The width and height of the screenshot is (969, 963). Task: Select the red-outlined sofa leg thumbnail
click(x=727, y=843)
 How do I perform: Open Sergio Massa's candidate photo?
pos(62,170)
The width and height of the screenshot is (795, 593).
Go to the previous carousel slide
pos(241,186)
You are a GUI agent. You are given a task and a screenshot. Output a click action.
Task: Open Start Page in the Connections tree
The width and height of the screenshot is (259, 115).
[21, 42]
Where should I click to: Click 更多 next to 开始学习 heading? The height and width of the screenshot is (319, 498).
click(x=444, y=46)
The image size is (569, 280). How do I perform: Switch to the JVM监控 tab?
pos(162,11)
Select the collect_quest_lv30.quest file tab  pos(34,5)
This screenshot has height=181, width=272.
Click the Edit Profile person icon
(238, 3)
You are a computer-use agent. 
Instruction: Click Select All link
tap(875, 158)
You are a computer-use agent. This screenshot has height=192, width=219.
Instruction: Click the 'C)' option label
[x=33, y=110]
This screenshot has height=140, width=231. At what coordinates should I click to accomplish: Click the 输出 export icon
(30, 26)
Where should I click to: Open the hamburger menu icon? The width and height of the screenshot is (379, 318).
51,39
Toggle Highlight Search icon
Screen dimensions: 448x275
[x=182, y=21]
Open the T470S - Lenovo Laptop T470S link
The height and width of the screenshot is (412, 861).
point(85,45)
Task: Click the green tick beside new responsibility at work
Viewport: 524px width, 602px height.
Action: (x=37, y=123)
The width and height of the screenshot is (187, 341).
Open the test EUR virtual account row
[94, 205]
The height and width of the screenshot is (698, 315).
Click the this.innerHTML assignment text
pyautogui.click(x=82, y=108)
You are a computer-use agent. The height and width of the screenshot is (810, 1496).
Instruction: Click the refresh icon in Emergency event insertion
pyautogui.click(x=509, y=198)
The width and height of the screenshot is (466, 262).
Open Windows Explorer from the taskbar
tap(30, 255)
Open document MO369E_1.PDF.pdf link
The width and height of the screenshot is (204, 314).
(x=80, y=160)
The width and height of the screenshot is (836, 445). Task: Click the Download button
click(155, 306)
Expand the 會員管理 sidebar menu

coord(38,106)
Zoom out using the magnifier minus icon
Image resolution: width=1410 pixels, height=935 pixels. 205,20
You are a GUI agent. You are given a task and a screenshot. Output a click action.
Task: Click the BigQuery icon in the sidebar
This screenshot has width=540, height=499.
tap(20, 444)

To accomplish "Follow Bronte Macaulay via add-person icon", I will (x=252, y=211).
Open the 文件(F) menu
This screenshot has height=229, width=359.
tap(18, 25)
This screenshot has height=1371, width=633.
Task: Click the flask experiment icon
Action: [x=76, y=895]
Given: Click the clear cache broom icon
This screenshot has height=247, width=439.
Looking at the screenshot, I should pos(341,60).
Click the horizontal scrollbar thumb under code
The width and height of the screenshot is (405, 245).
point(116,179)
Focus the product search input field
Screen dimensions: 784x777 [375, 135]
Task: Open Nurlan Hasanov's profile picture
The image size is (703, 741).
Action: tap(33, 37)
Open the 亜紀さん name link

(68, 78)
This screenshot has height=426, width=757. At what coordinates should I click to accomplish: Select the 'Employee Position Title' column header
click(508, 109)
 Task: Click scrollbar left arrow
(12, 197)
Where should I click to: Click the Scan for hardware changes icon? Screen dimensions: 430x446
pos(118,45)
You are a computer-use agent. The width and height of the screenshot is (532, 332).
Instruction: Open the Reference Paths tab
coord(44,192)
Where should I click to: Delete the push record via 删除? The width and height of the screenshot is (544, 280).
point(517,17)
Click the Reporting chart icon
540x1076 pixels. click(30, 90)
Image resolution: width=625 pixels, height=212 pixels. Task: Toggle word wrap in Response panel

## Work required
Within the listing above, filter for lines holding the string "computer" and copy each one.

## Task output
You are a computer-use agent. 
You are a computer-use agent. This screenshot has height=192, width=219.
You are a computer-use agent. The height and width of the screenshot is (810, 1496).
You are a computer-use agent. The width and height of the screenshot is (532, 332).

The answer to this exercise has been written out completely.